The number of major computer data leaks has been steadily increasing for years and we have seen significant leaks even in the past few months. In April 2021, LinkedIn suffered a data breach that stole sensitive information from over 500 million users, including email addresses, cell phone numbers, workplace information, full names , account IDs, gender details, etc. Facebook experienced a data breach that included the personal information of more than 533 million users. Clubhouse also experienced a leak of public user information through a legitimate application programming interface (API), exposing 1.3 million user records.
If your organization is a Small and Medium Business (SMB), don’t be fooled because you only hear about attacks on global businesses. SMEs are attacked and attacked frequently. One of the main ways in which your business systems are hacked is data leaks from private users.
Consequences of data leakage by private users
Lots of people have Facebook and LinkedIn accounts. If a user’s public information is disclosed, it may have consequences for both the user and the user’s employer.
Consequences for the private user
Information disclosed by social media can be used to personalize a cyberattack (often phishing) against specific users. The personal touch of these emails – using a name and a real reference – can be very convincing and easily fool a user. After the Facebook data breach, there was an increase in SMS spam messages to published mobile numbers, which advertised alleged package deliveries, but aimed at stealing credit card data.
Stolen credit card data can be very profitable for cybercriminals. These data are often exchanged in underground forums. If a user’s passwords are stolen during an attack, the attack circle can increase. With the password, attackers can log into an account and send convincing spam messages to the user’s circle of friends to find potential new victims.
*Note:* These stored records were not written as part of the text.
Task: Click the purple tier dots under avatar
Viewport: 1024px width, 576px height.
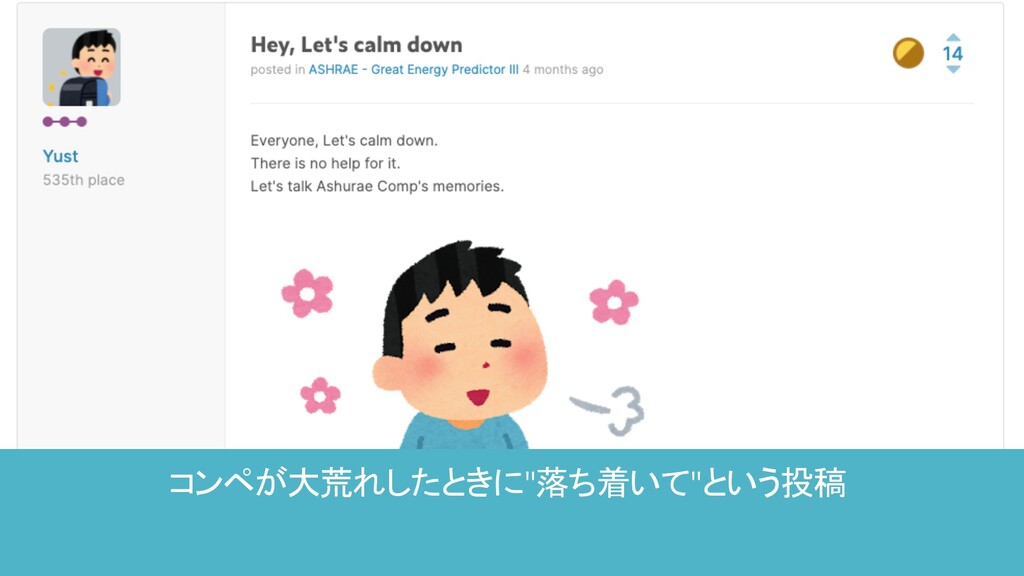Action: pos(65,121)
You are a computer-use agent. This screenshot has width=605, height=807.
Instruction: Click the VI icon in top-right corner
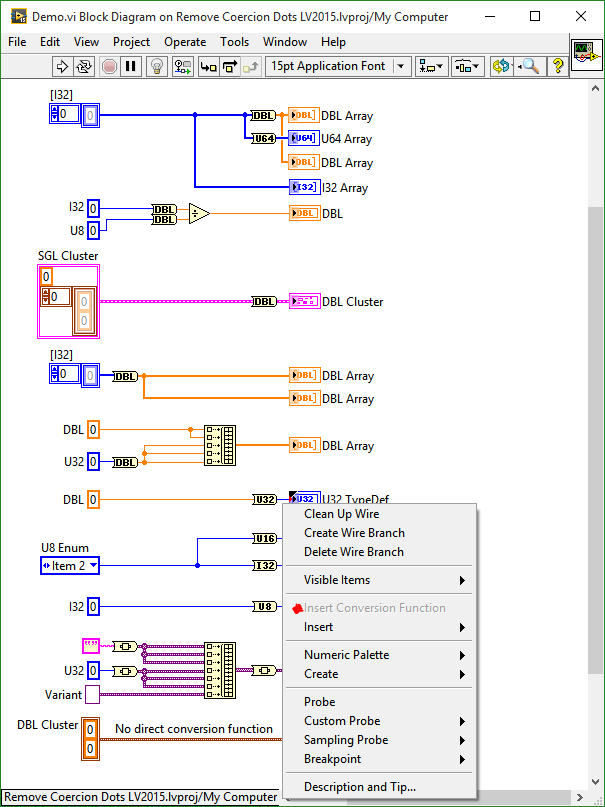pyautogui.click(x=584, y=56)
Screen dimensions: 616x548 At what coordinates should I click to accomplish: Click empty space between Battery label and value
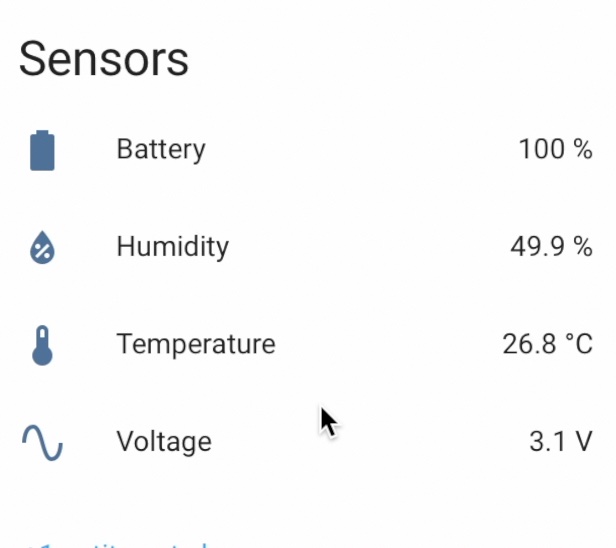[361, 150]
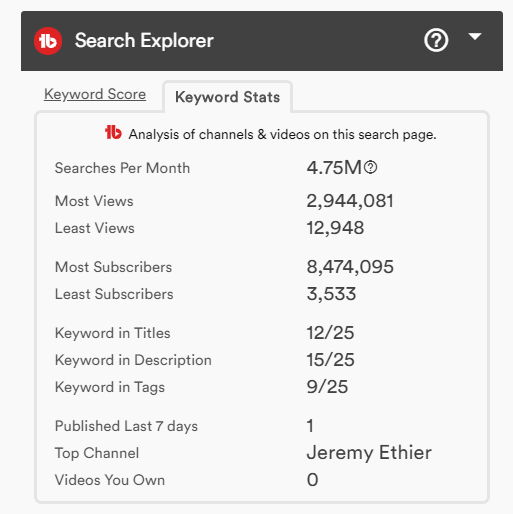Click the Videos You Own value
Image resolution: width=513 pixels, height=514 pixels.
pos(312,480)
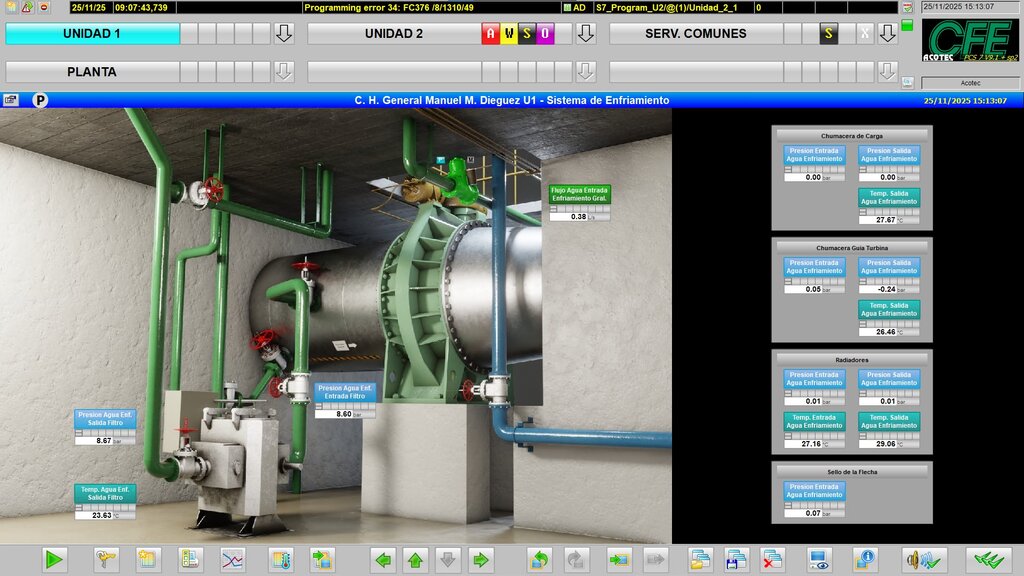This screenshot has width=1024, height=576.
Task: Open the keys login icon
Action: [106, 560]
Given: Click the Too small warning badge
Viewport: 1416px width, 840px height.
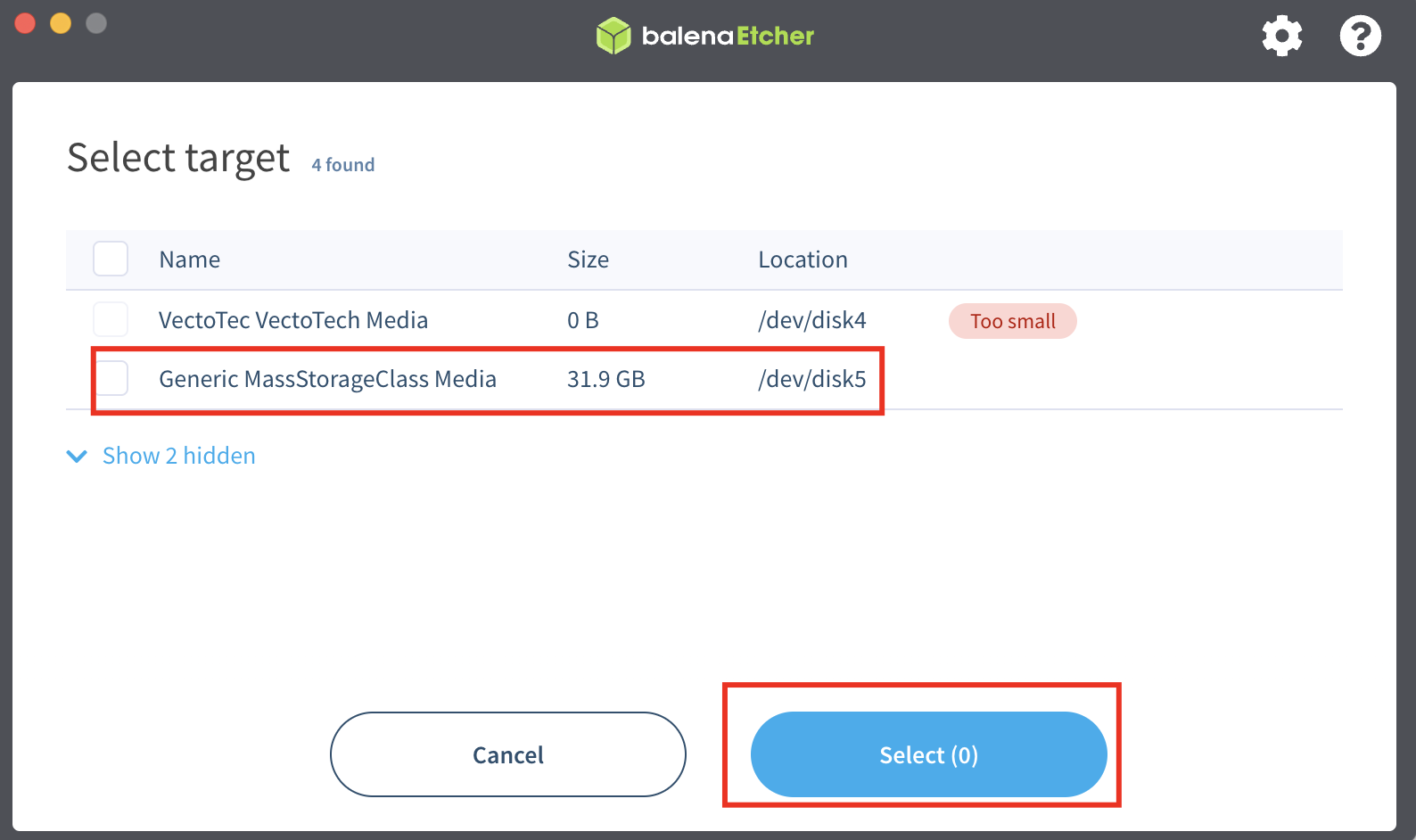Looking at the screenshot, I should tap(1012, 321).
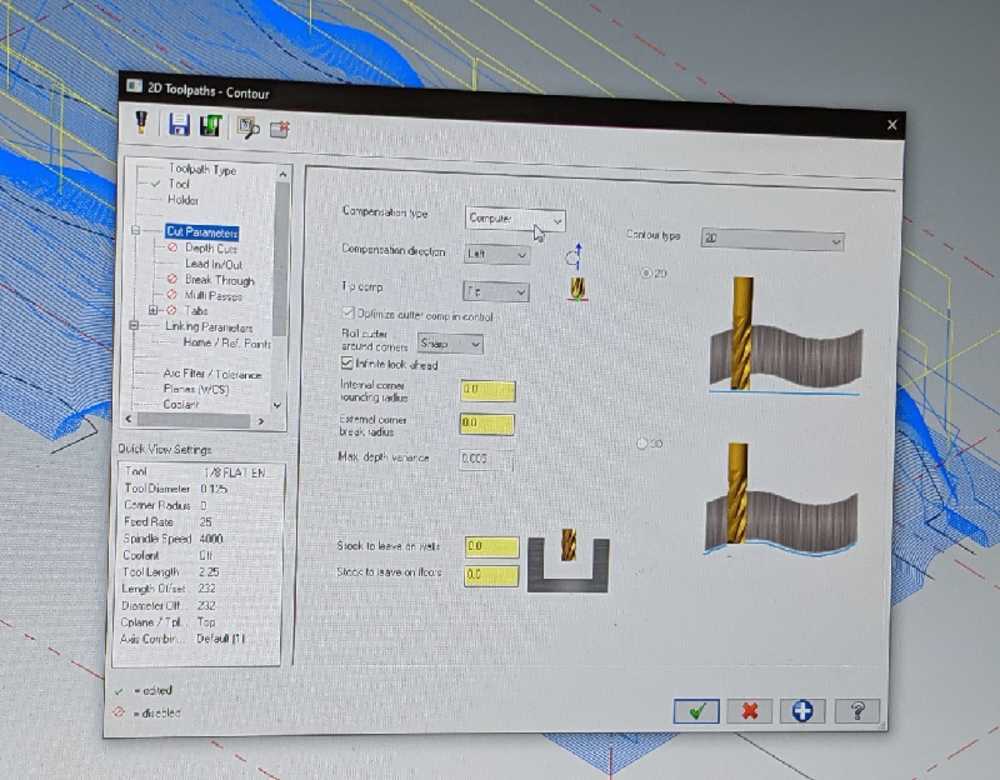Image resolution: width=1000 pixels, height=780 pixels.
Task: Click the green checkmark OK button
Action: pyautogui.click(x=696, y=711)
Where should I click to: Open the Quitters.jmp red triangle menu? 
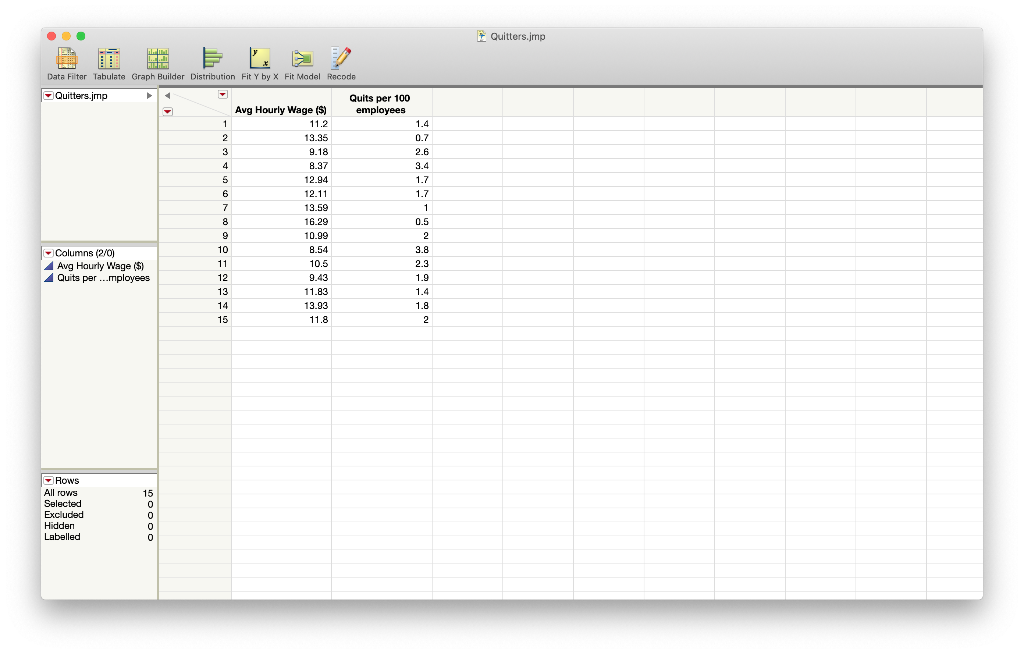pos(46,95)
User profiles are also misused to spread malware or to stimulate other accounts with subscribers.
Consequences for your business
Criminal access to a private user’s account can create a number of problems for their employer. Unfortunately, many users still use the same password for different services. If any of these services experiences a data crash, the attacker can also test the username and password combination on other services. This shotgun method is called credential stuffing. Attackers can often gain access to corporate VPN, Microsoft 365 environment, file sharing platforms, or other corporate resources. If the work email account falls into the wrong hands, the attacker can even reset passwords and get information from the email archive.
With the evolution towards remote work, personal life has mingled with professional life. Business laptops can be used for private surfing. So a malware infestation through a private social media network leads directly to a compromised work device. The next time the user connects to the corporate VPN, malicious code can pass through the firewall into the corporate network.
If an employee’s private account is hacked, they can give the attacker the keys to the company. An attacker now has the data necessary for CEO phishing fraud or Business Email Compromise (BEC), where the attacker impersonates an executive or executive who works in the company. user’s business to steal money or more data.
Secure password management and authentication are essential. Strong, unique passwords are just the start. Multi-Factor Authentication (MFA), User Entity Behavior Analysis (UEBA), or Zero Trust Access can also minimize the consequences of stolen passwords. Since these are private employee accounts that are not under the control of the company, educating users is an important part of the security campaign.
5 tips to increase resilience and data protection for small businesses
To better protect sensitive or personal data against an attack, every SMB should follow these five tips:
- Use strong passwords. Each user should use strong and different passwords for each department, change those passwords frequently, and your business should use a password manager as an enterprise-wide tool.
- To safeguard. Every SMB should follow the 3-2-1 backup rule, which states that you keep your data in three places, on two media, with a backup stored offsite, such as in the cloud.
- Deploy a security solution. Every SME must invest in a security solution that integrates the most recent technologies.
- Encrypt data. All data should be encrypted in transit and at rest, using enterprise-grade encryption.
- Quickly patch the software. Patches should be applied as soon as possible after their publication date, as many of these fixes are developed to stop new threats. If you are using unsupported applications (for example, no patch available), you should consider upgrading to a supported version to minimize the risk of attack. Unpatched software is a great opportunity for cybercriminals.